31 Jul 2016, Posted by Founding Franklin in The Franklin You Thought You Knew

One of my pleasures this summer has been appearing as Benjamin Franklin on Tuesday mornings at Christ Church, and in the afternoon in the National Museum of American Jewish History. This echoes Dr. Franklin’s view of religion, one that acknowledges the legitimacy of each view. In perusing Franklin’s writings this week, I read a letter which he wrote near the end of his life, only one month before his death. The letter was sent to his dear friend, the Rev. Ezra Stiles, President of Yale College. In that letter, Ben mentioned some gifts which he was giving to Yale. At the end, he answered Dr. Stiles’ question about his religious beliefs. He said, “ here is my creed.” Then he proceeded to repeat what he had told the Brillon family in Paris years before, when they refused to give the hand of their daughter to Franklin’s grandson, citing the fact that he was not Catholic. “ I believe in one God, the Creator of the Universe. That he governs it by his Providence. That he ought to be worshipped. That the most acceptable service we render to him is doing good to his other Children. That the soul of Man is immortal, and will be treated with justice in another life respecting its conduct in this one. This I take to be the fundamental Principles of all sound Religion, and I regard them as you do in whatever Sect I meet with them.”

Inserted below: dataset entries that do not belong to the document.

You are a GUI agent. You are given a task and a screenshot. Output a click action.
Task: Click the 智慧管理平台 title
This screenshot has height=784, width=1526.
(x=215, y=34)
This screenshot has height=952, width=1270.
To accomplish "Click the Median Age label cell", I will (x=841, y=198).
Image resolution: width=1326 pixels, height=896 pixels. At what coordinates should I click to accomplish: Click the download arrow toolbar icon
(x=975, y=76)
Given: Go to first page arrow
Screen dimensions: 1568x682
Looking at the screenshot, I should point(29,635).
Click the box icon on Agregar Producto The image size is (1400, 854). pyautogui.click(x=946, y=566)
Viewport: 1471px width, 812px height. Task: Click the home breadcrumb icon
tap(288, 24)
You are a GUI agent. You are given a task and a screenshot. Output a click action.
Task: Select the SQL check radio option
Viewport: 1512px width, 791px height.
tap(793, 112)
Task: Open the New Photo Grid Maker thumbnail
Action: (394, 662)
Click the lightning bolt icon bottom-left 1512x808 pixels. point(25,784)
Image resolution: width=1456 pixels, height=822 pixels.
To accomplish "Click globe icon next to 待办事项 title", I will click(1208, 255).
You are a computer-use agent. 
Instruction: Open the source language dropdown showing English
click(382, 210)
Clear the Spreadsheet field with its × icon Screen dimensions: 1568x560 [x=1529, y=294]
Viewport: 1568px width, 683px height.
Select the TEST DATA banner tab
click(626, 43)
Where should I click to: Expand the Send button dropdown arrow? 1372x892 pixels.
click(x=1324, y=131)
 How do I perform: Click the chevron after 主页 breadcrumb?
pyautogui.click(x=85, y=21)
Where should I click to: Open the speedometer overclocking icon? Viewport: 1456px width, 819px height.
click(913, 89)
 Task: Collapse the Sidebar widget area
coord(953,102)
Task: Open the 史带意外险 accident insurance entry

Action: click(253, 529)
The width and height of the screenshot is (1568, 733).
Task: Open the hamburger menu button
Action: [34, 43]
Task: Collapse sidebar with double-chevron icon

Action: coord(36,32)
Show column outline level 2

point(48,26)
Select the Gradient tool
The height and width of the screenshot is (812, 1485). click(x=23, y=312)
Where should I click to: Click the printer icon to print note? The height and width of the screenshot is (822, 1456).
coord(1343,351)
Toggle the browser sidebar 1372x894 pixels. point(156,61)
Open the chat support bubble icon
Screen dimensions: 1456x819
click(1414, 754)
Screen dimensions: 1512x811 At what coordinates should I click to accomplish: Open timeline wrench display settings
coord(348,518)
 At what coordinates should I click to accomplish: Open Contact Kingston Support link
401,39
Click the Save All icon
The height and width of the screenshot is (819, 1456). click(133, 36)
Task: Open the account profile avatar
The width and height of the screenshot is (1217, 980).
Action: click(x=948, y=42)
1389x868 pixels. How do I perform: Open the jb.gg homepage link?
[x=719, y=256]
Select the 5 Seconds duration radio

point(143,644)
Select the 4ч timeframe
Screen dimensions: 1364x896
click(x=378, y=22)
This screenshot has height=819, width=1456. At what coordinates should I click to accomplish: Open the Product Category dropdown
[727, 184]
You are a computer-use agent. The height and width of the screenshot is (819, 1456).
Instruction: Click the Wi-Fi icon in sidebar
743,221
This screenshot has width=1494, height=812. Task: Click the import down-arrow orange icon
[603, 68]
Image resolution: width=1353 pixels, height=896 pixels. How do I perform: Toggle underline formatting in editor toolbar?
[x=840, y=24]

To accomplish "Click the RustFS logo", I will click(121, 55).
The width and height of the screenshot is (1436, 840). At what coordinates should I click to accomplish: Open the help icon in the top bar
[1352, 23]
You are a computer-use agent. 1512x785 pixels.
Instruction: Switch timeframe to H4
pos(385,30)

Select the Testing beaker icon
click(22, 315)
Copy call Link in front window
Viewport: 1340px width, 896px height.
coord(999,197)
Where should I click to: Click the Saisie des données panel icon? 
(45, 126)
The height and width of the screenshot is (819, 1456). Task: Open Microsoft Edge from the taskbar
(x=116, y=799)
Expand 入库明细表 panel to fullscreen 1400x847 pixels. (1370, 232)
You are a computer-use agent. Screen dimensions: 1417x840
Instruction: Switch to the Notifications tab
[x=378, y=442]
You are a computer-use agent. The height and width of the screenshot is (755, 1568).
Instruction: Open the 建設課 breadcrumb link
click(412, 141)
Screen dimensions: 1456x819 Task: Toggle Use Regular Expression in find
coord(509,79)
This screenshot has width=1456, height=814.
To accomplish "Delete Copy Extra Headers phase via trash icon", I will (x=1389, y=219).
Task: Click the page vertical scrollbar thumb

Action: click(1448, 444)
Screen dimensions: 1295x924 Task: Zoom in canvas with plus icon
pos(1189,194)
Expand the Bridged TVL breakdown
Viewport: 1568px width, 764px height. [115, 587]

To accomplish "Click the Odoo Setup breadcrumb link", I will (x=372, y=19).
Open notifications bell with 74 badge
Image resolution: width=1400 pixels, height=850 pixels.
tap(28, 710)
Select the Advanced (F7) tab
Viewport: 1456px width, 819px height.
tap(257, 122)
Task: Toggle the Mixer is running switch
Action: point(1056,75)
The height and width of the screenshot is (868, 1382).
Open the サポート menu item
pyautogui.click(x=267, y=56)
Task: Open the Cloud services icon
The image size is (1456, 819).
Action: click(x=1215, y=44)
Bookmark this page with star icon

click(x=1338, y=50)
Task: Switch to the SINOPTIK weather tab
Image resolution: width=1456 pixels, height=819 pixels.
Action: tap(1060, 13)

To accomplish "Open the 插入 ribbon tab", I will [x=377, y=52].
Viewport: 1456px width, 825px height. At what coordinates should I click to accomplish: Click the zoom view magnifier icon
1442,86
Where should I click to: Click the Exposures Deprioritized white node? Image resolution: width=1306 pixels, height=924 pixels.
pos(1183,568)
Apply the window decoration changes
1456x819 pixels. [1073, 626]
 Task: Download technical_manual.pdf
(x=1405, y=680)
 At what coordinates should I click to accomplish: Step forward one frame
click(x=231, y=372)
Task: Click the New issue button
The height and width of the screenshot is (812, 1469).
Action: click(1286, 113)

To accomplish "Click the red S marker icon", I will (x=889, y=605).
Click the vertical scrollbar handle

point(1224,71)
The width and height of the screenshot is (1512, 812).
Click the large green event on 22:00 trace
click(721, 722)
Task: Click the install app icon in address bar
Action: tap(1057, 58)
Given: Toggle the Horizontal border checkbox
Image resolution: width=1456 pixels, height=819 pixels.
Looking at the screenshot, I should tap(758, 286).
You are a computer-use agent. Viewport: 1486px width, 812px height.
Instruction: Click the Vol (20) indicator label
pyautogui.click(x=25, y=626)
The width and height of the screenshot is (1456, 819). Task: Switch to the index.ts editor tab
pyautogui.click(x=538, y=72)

Franklin went on to answer Stiles’ question of his opinion of Jesus of Nazareth, and said that his moral teachings were the best ever given. He did, however, express doubts as to his divinity. He said that he would probably know soon enough, as only Franklin would.

At the conclusion of his Teaching Franklin workshop this week, George Boudreau pointed out that Franklin had instructed his daughter to request the presence of three people at his funeral: the Rector of Christ Church Episcopal; the Priest of St. Joseph Catholic Church; and the Rabbi of Mikveh Israel Synagogue. In death, as in life, Benjamin Franklin made his faith known. An abiding faith in his Creator, and a leaving of dogma to others who felt they needed it. And, by the way, those ministers were joined in the funeral procession by some 20,000 others.